Disclosure of price sensitive information
The statutory regime governing listed corporations’ disclosure of price sensitive information is set out in Part XIVA of the SFO which came into effect on 1 January 2013. The regime is referred to as “Inside Information Provisions” in the Listing Rules.
The regime creates a statutory obligation on corporations to disclose inside information to the public, as soon as reasonably practicable after inside information has come to their knowledge. Breaches of the disclosure requirement will be dealt with by the Market Misconduct Tribunal which will be able to impose a number of civil sanctions including a maximum fine of HK$8 million on the corporation and on its directors and chief executive in certain circumstances.
The SFC can directly institute proceedings before the Market Misconduct Tribunal to enforce the disclosure requirement.
Disclosure and reporting obligations under the Listing Rules
The Listing Rules require listed companies to publish announcements in a wide range of situations.
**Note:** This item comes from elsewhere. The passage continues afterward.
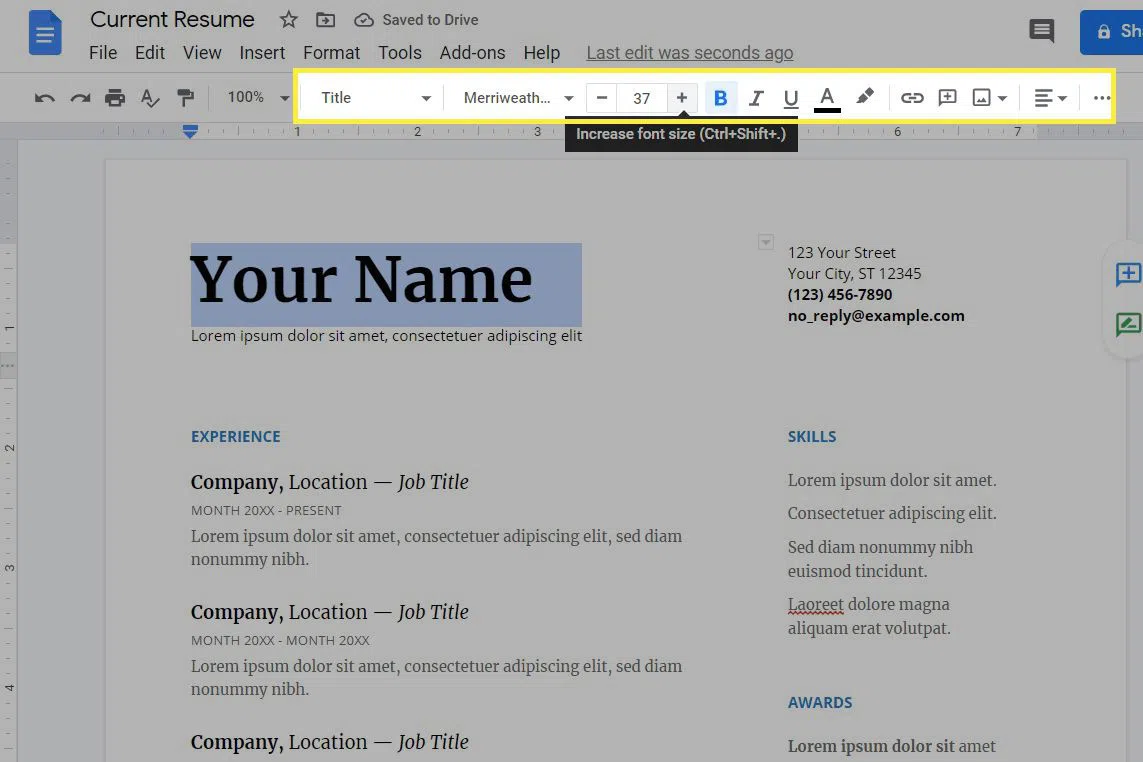This screenshot has height=762, width=1143.
Task: Expand the 100% zoom dropdown
Action: pyautogui.click(x=258, y=98)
The following is a list of examples of the main situations in which a listed issuer is required to publish an announcement:
- Price- sensitive information under the SFO
- Notifiable transactions
- Connected transactions
- Advances and financial assistance to third parties
- Financial assistance to affiliated companies
- Pledge of controlling shareholder’s interest
- Takeover offers
Listed companies are also required under the Listing Rules to disclose financial information by way of annual report and accounts, half-year reports and accounts and preliminary announcements of results. Companies listed on the Growth Enterprise Market of the Stock Exchange are also required to publish quarterly reports.